[Records drawn from a dataset]

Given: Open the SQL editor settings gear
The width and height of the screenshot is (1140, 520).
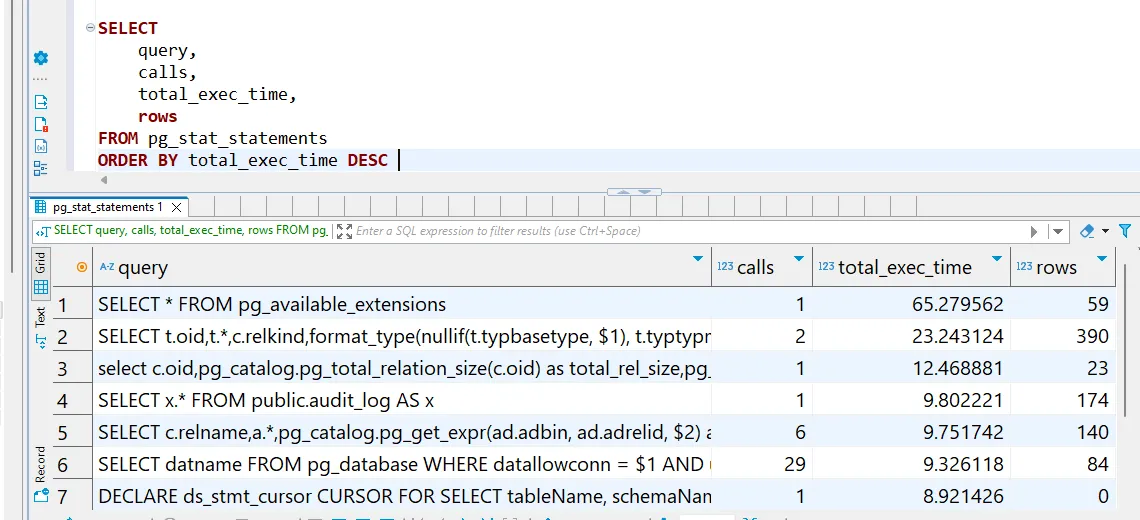Looking at the screenshot, I should [x=41, y=58].
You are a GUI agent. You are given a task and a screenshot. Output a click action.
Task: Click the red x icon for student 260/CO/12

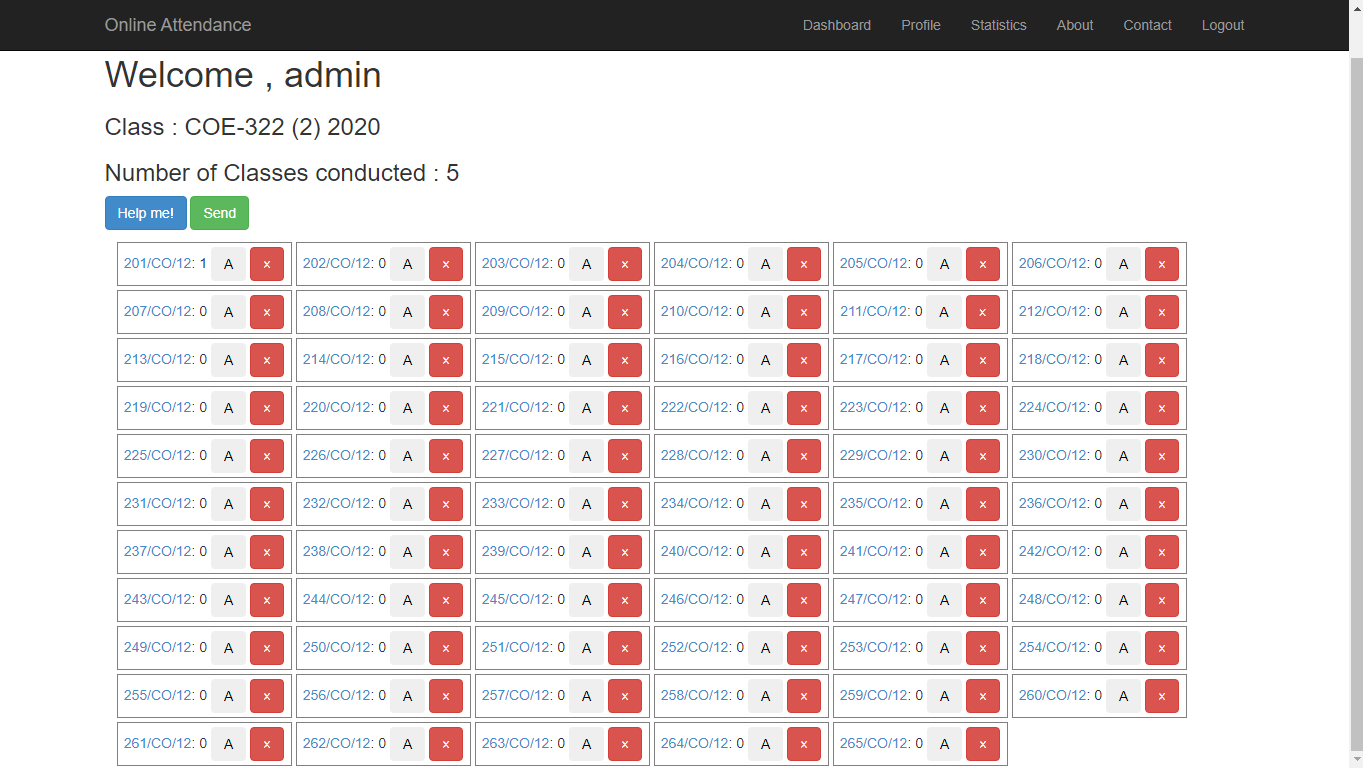[1162, 695]
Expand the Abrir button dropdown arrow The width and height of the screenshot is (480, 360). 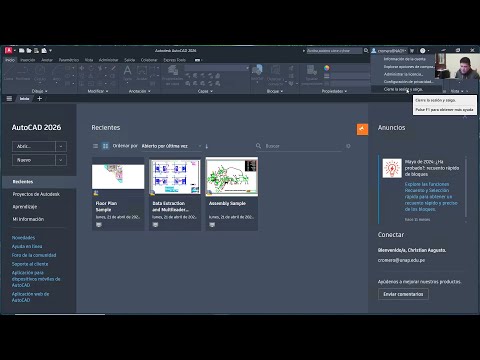(61, 146)
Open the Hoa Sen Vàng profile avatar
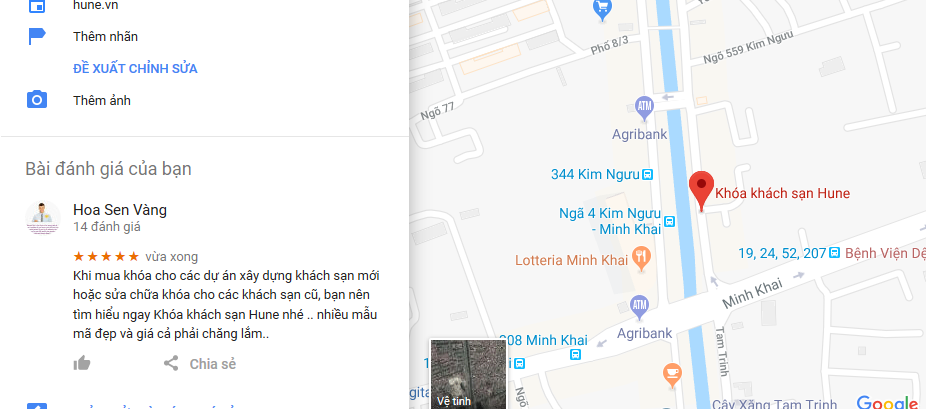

*Work instruction:* Copy out each line of the data that includes the string "Open".

*Solution below:*
Given: Open the SQL editor settings gear
Open the Hoa Sen Vàng profile avatar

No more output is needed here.